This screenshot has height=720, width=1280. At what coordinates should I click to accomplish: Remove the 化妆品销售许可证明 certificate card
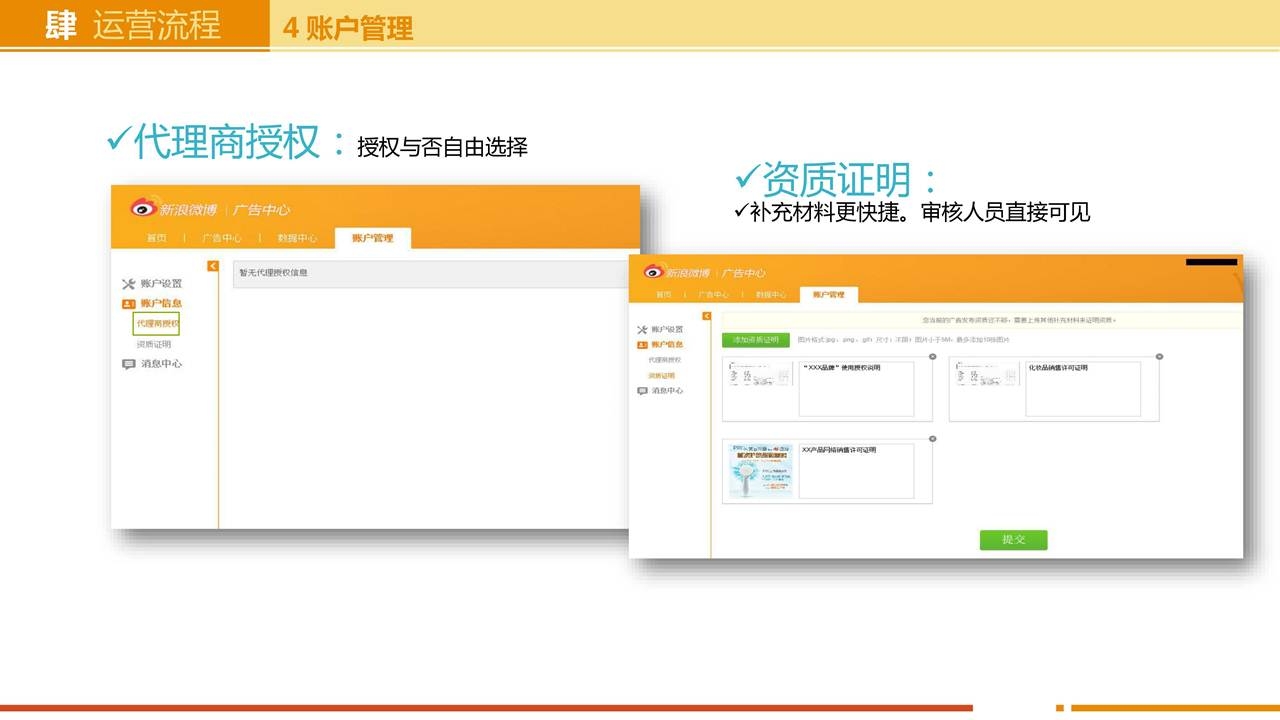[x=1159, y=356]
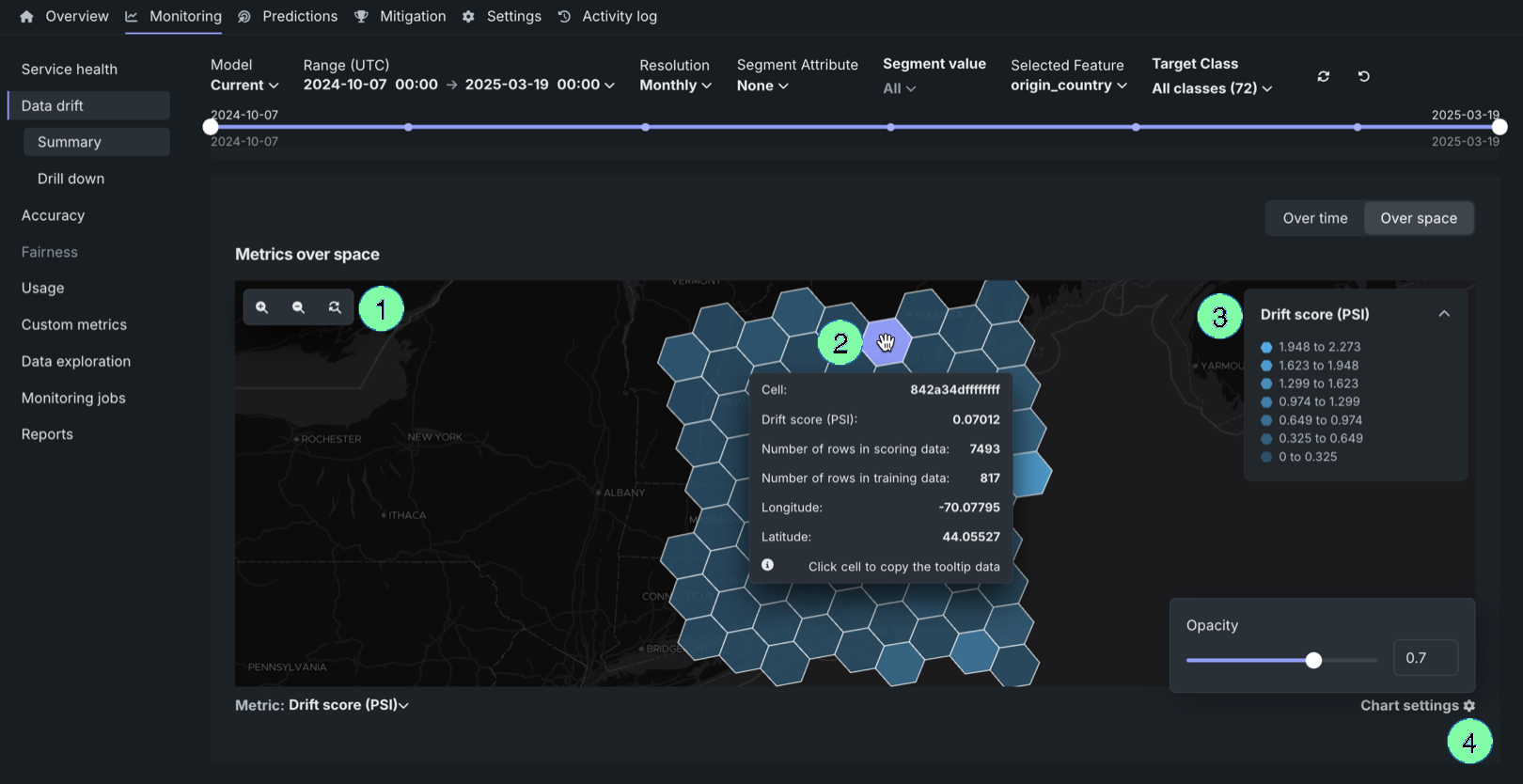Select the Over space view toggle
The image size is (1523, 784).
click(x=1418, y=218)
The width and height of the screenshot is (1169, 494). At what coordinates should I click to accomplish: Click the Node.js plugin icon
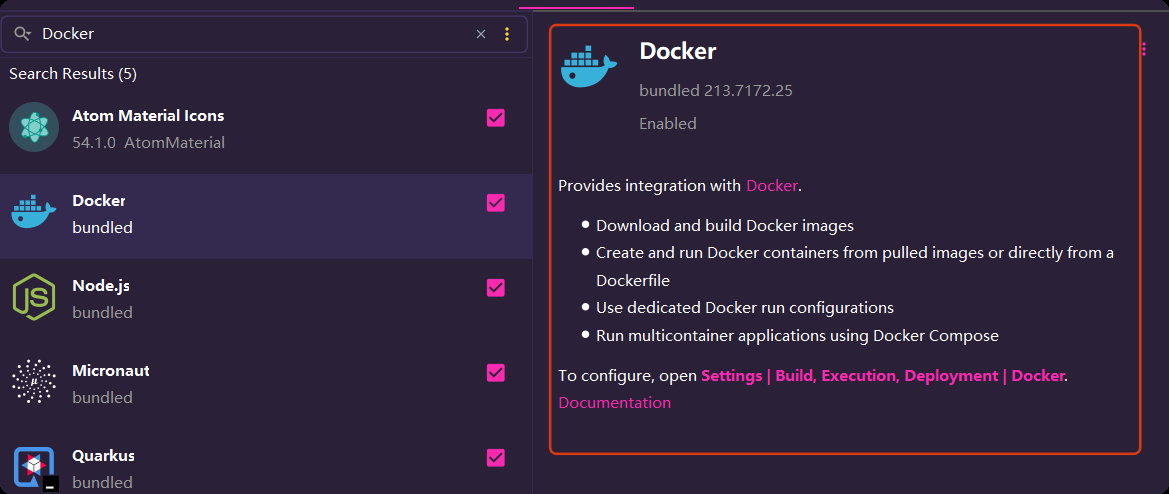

=====

## What is expected
Copy each entry exactly as written. Pictures do not belong in the copy.

## Exercise solution
This screenshot has height=720, width=1280. At what coordinates should I click to accomplish: Remove the 化妆品销售许可证明 certificate card
[x=1159, y=356]
Select the Over space view toggle
The image size is (1523, 784).
click(x=1418, y=218)
The width and height of the screenshot is (1169, 494). At what coordinates should I click to accomplish: Click the Node.js plugin icon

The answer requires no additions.